Although the court is of the opinion that the testator here did not intend that the daughter be required to exhaust all her resources before the trustees would be required to invade principal for her benefit, it nevertheless construes the will as imposing upon the trustees the duty of considering the financial affairs of the daughter on an application for principal invasion for her benefit, and that she is entitled to have a portion of principal applied in the event that her annuity and her independent income and resources are insufficient for her support, *785maintenance and comfort or because of an accident to, the illness of, or other emergency affecting her (Matter of Martin, supra; Matter of Gatehouse, supra). There may be situations where a husband’s income is so extensive that trustees in the position of these trustees should consider such income, but in this case the present income of the husband, as reflected in the papers, does not require such consideration.
The pleadings of the parties in effect is a presentation of a claim to the trustees for reimbursement of approximately $3,200, and a rejection thereof by the trustees who recite that the daughter also received the sum of approximately $19,000 by way of testamentary and nontestamentary benefits from the testator’s estate.

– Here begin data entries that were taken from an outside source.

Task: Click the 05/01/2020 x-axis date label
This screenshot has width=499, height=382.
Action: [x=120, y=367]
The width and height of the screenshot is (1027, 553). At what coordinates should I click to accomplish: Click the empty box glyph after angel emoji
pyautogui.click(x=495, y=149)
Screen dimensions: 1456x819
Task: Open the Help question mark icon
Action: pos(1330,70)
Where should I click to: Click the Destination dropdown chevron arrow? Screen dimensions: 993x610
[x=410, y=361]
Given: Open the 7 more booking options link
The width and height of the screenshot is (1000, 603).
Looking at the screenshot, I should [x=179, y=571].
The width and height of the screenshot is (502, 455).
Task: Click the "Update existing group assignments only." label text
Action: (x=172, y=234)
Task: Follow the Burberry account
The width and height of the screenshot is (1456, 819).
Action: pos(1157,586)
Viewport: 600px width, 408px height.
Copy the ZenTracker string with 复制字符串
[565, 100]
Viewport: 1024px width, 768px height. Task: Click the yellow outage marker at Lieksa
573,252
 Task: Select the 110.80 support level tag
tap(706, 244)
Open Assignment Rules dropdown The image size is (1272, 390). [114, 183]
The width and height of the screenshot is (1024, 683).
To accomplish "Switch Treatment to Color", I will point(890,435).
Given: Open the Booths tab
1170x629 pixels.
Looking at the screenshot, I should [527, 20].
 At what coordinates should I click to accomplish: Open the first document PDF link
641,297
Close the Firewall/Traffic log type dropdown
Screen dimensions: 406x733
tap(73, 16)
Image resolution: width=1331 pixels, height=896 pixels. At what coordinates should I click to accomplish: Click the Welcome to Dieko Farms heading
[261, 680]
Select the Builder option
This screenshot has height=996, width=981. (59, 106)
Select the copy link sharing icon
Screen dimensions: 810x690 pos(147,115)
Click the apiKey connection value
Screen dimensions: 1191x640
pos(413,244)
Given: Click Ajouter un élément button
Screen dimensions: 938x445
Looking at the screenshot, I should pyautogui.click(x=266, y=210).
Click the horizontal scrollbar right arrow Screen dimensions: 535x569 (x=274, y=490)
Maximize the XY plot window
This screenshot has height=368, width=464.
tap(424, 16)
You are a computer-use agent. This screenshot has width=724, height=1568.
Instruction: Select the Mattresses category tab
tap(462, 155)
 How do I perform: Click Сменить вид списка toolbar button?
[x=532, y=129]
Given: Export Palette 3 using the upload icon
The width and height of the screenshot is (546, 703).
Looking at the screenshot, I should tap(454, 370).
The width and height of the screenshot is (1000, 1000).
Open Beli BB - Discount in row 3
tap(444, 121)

Those benefits undoubtedly had a measure of influence upon the trustees in their rejection of the claim for reimbursement. Upon such facts the court cannot say there has been an abuse of discretion by the trustees. Should the daughter however, wish to adduce proof that the trustees ’ action amounts to an abuse of discretion, bad faith, arbitrary action or fraud (Matter of Clark, 280 N. Y. 155; Matter of Hayden, 172 Misc. 669, affd. 261 App. Div. 900; Matter of Hilton, 174 App. Div. 193, 194; Matter of Schub, 6 Misc 2d 984; Matter of Leonard, 6 Misc 2d 157), the matter will be set down for hearing upon an application therefor, without the necessity of filing a formal claim for reimbursement, in the manner set forth in Matter of Carfunkel (149 N. Y. S. 2d 130).